Galline con ossa rotte negli allevamenti

Foto di Andreas Göllner da Pixabay

Un nuovo studio condotto dall’Università di Berna denuncia la grave sofferenza a cui sono esposte le galline ovaiole all’interno degli allevamenti, anche biologici. Animal Equality condanna questa forma di crudeltà che provoca la sofferenza di milioni di galline ogni anno e chiede che anche in Italia venga esaminata accuratamente una situazione che non è eticamente accettabile all’interno della produzione di uova. Non è possibile infatti produrre in violazione dei criteri di rispetto del benessere animale, ma è evidente che questa problematica getta una luce su un aspetto mai esaminato a sufficienza della produzione intensiva di uova.

In un periodo di dieci mesi, i ricercatori dell’Università di Berna hanno condotto radiografie su 150 galline ovaiole allevate riscontrando sul 97% di esse la presenza dello sterno spezzato e una media di tre ossa rotte, che in alcuni casi arrivavano ad essere undici. Ciò provoca non solo un’estrema sofferenza negli animali, ma impedisce loro anche i più semplici movimenti quotidiani.

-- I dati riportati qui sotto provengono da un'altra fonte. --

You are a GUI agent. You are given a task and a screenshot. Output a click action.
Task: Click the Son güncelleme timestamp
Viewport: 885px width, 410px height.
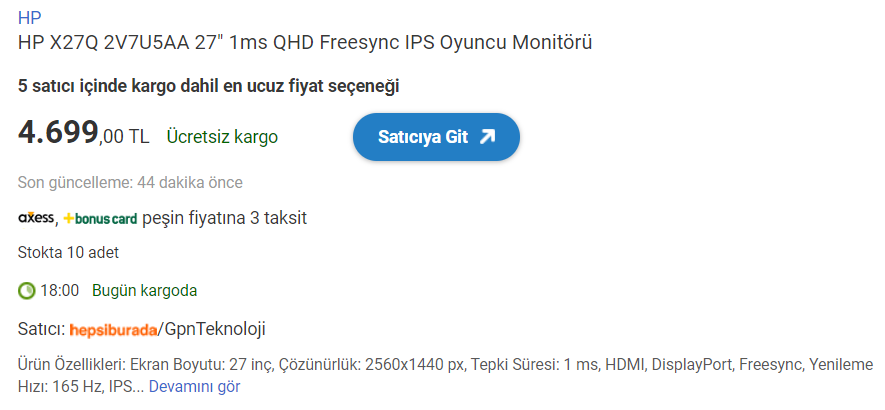click(130, 182)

Secondo lo studio, la causa di questa terribile condizione nelle galline è da riferirsi alle modalità di sfruttamento a cui sono sottoposte all’interno degli allevamenti. Una gallina ovaiola depone infatti in media 323 uova all’anno (quasi un uovo al giorno) ricavando il calcio per formare il guscio dalle proprie ossa. Tuttavia, secondo le ipotesi degli studiosi, a causa della sovrapproduzione a cui le galline sono sottoposte, le loro ossa non hanno il tempo sufficiente per ricostituirsi e diventano così porose.

Un’altra possibile causa è lo sfruttamento precoce di questi animali che iniziano a deporre le uova troppo giovani, quando le loro ossa non sono ancora sufficientemente sviluppate.

Come dichiarato da Hanno Würbel, professore di Benessere animale alla Facoltà Vetsuisse di Berna: “Con il modo in cui oggi vengono allevate le galline, dolore e sofferenza sono inevitabili per molti animali. E questo non è sostenibile”.

In Italia le galline allevate per le loro uova sono 40 milioni. Si tratta di animali sfruttati all’interno dell’industria delle uova che per il 40% vivono ancora all’interno di gabbie che non consentono loro di muoversi o aprire le ali. Nel nostro Paese la stessa industria coinvolge al contempo tra i 25 e i 40 milioni di pulcini maschi che vengono abbattuti ogni anno in quanto considerati “scarti di produzione”. Il Parlamento italiano ha però votato una legge che vieterebbe questa uccisione dal 2026, una legge attualmente in esame al Senato.

“Animal Equality denuncia da anni l’impatto degli allevamenti intensivi sulla salute delle galline ovaiole e dei loro piccoli, ma lo studio realizzato dall’Università di Berna è la riprova che si tratta di un sistema produttivo ancora troppo basato sullo sfruttamento che non tiene adeguatamente conto del benessere delle galline e che genera al contrario inutile sofferenza, in contrasto con qualsiasi forma di benessere animale” dichiara Alice Trombetta, direttrice esecutiva di Animal Equality Italia.